TASK DIRECTIONS —
In the records below, the line that contains "You are a GUI" marks the start. Copy it and each line after it through the end, exactly, without pictures.

Start of GIVEN DATA

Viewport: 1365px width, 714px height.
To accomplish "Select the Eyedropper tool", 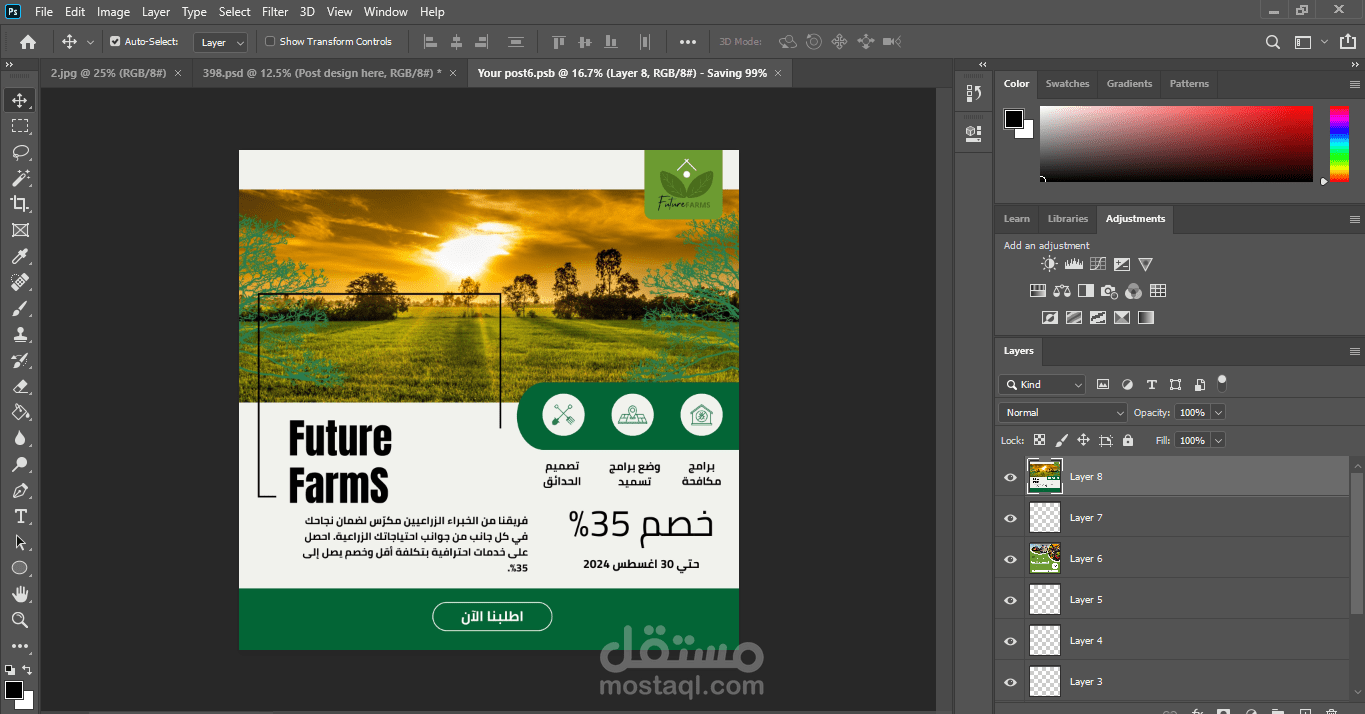I will tap(20, 256).
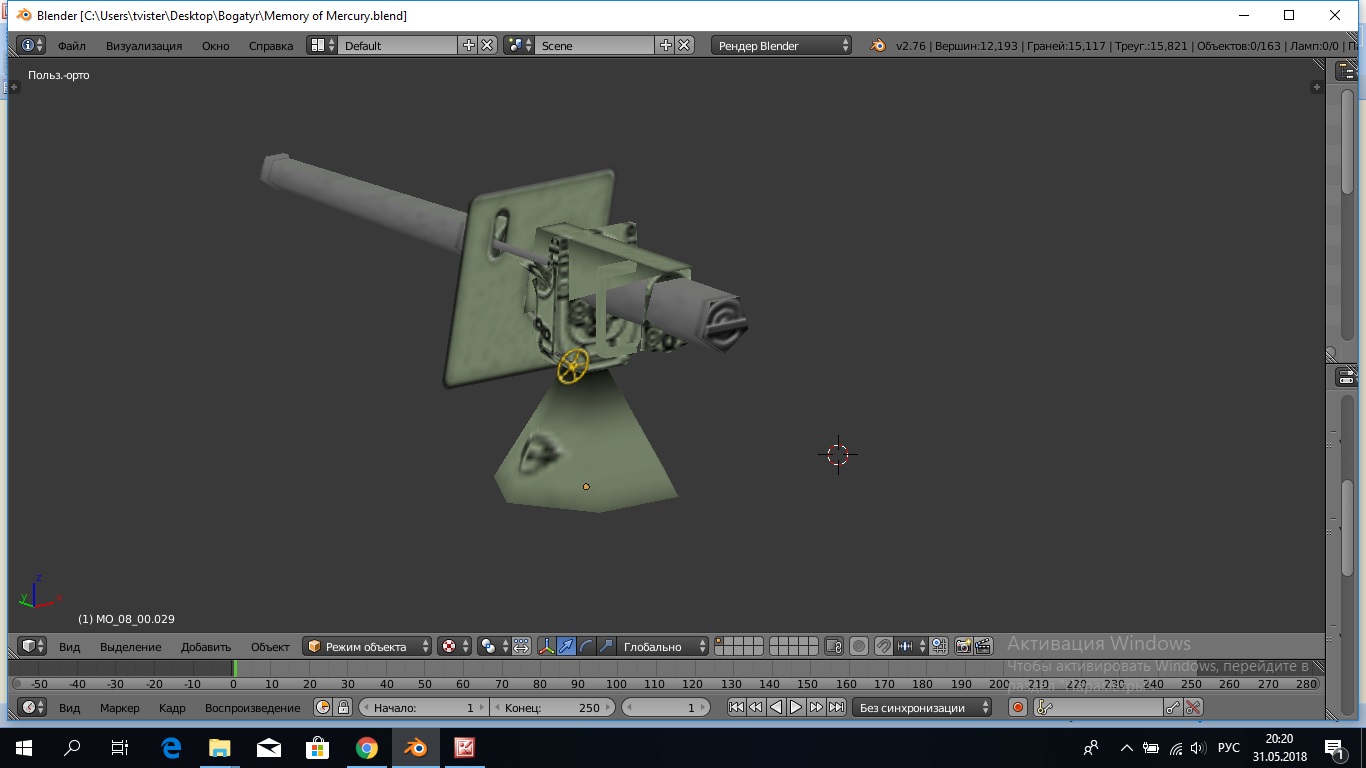Click the delete keyframe icon
Image resolution: width=1366 pixels, height=768 pixels.
[1193, 708]
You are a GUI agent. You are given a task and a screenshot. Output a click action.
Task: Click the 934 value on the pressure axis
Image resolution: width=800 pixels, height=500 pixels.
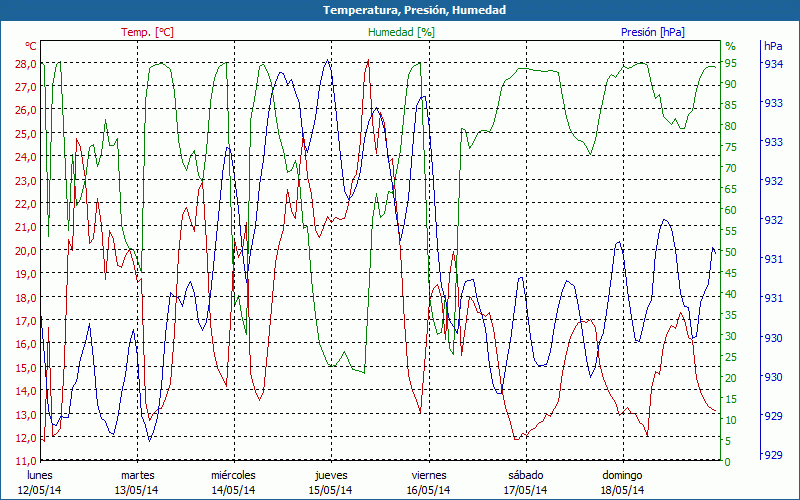(x=773, y=64)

End of GIVEN DATA

SOLUTION TO THIS PROBLEM —
You are a GUI agent. You are given a task and a screenshot. Output a click action.
Task: Click the 934 value on the pressure axis
Image resolution: width=800 pixels, height=500 pixels.
(x=773, y=64)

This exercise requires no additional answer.